One implementation of the C library is glibc, which has mirrors on GitHub. I didn't find an official mirror, but an unofficial mirror is at https://github.com/lattera/glibc
We first look at the math/w_pow.c file which has a promising name. It contains a function __pow which calls __ieee754_pow, which we can find in sysdeps/ieee754/dbl-64/e_pow.c (remember that not all systems are IEEE-754, so it makes sense that the IEEE-754 math code is in its own directory).
It starts with a few special cases:
if (y == 1.0) return x;
if (y == 2.0) return x*x;
if (y == -1.0) return 1.0/x;
if (y == 0) return 1.0;
A little farther down you find a branch with a comment
/* if x<0 */
Which leads us to
return (k==1)?__ieee754_pow(-x,y):-__ieee754_pow(-x,y); /* if y even or odd */
So you can see, for negative x and integer y, the glibc version of pow will compute pow(-x,y) and then make the result negative if y is odd.
This is not the only way to do things, but my guess is that this is common to many implementations. You can see that pow is full of special cases. This is common in library math functions, which are supposed to work correctly with unfriendly inputs like denormals and infinity.
The pow function is especially hard to read because it is heavily-optimized code which does bit-twiddling on floating-point numbers.
The C Standard
The C standard (n1548 §7.12.7.4) has this to say about pow:
A domain error occurs if x is finite and negative and y is finite and not an integer value.
So, according to the C standard, negative x should work.
There is also the matter of appendix F, which gives much tighter constraints on how pow works on IEEE-754 / IEC-60559 systems.

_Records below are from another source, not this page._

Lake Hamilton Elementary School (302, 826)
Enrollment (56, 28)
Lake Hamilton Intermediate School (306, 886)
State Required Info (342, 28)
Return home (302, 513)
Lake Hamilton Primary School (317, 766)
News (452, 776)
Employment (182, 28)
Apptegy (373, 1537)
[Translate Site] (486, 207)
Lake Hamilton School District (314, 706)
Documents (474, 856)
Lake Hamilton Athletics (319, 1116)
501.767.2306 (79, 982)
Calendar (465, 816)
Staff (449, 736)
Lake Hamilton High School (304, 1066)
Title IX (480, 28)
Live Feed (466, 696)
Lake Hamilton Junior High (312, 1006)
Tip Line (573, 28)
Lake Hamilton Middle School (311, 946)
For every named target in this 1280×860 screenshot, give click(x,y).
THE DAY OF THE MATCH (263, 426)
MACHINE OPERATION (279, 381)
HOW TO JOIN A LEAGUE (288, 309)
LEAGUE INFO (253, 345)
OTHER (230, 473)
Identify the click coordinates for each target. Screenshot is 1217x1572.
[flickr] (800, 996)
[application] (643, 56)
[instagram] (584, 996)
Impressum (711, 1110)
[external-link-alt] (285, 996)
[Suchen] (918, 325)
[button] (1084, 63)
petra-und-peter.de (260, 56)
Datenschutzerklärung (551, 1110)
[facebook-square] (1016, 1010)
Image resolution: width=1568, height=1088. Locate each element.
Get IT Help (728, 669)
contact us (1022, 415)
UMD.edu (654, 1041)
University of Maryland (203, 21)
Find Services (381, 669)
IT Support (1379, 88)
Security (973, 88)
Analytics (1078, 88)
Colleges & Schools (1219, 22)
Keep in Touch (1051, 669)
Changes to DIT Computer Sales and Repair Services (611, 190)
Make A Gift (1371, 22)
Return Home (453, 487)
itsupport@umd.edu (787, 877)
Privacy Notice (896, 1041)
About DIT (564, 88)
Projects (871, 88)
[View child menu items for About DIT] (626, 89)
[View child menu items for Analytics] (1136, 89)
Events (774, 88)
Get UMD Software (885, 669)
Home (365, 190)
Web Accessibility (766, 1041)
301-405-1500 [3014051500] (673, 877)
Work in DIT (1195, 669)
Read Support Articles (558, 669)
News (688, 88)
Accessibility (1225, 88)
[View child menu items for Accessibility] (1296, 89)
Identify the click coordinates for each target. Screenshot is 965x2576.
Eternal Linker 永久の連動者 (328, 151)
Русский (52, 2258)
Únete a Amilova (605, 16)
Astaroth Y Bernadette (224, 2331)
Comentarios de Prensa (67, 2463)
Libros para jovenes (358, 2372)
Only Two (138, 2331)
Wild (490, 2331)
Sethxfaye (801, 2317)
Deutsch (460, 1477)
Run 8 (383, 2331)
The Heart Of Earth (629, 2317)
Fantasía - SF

The second question (why does it return a domain error) is already covered in the comments, but adding for completeness: pow takes two real numbers and returns a real number. Applying a rational exponent on a negative number takes you out of the domain of real numbers into the domain of complex numbers, which the result of this function (a double) can't represent.
If you're curious about the actual implementation, well, there are many and it depends on many factors, such as architecture and level of optimisation. It's quite difficult to find one that reads easily, but FDLIBM (Freely Distributable LIBM) has one which has at least has a good explanation in the comments:
/* __ieee754_pow(x,y) return x**y
*
* n
* Method: Let x = 2 * (1+f)
* 1. Compute and return log2(x) in two pieces:
* log2(x) = w1 + w2,
* where w1 has 53-24 = 29 bit trailing zeros.
* 2. Perform y*log2(x) = n+y' by simulating muti-precision
* arithmetic, where |y'|<=0.5.
* 3. Return x**y = 2**n*exp(y'*log2)
*
* Special cases:
* 1. (anything) ** 0 is 1
* 2. (anything) ** 1 is itself
* 3. (anything) ** NAN is NAN
* 4. NAN ** (anything except 0) is NAN
* 5. +-(|x| > 1) ** +INF is +INF
* 6. +-(|x| > 1) ** -INF is +0
* 7. +-(|x| < 1) ** +INF is +0
* 8. +-(|x| < 1) ** -INF is +INF
* 9. +-1 ** +-INF is NAN
* 10. +0 ** (+anything except 0, NAN) is +0
* 11. -0 ** (+anything except 0, NAN, odd integer) is +0
* 12. +0 ** (-anything except 0, NAN) is +INF
* 13. -0 ** (-anything except 0, NAN, odd integer) is +INF
* 14. -0 ** (odd integer) = -( +0 ** (odd integer) )
* 15. +INF ** (+anything except 0,NAN) is +INF
* 16. +INF ** (-anything except 0,NAN) is +0
* 17. -INF ** (anything) = -0 ** (-anything)
* 18. (-anything) ** (integer) is (-1)**(integer)*(+anything**integer)
* 19. (-anything except 0 and inf) ** (non-integer) is NAN
*
* Accuracy:
* pow(x,y) returns x**y nearly rounded. In particular
* pow(integer,integer)
* always returns the correct integer provided it is
* representable.
*
* Constants :
* The hexadecimal values are the intended ones for the following
* constants. The decimal values may be used, provided that the
* compiler will convert from decimal to binary accurately enough
* to produce the hexadecimal values shown.
*/
So, in short, the mechanism is as you described it and relies on calculating the logarithm first, but with many special cases that need to be accounted for.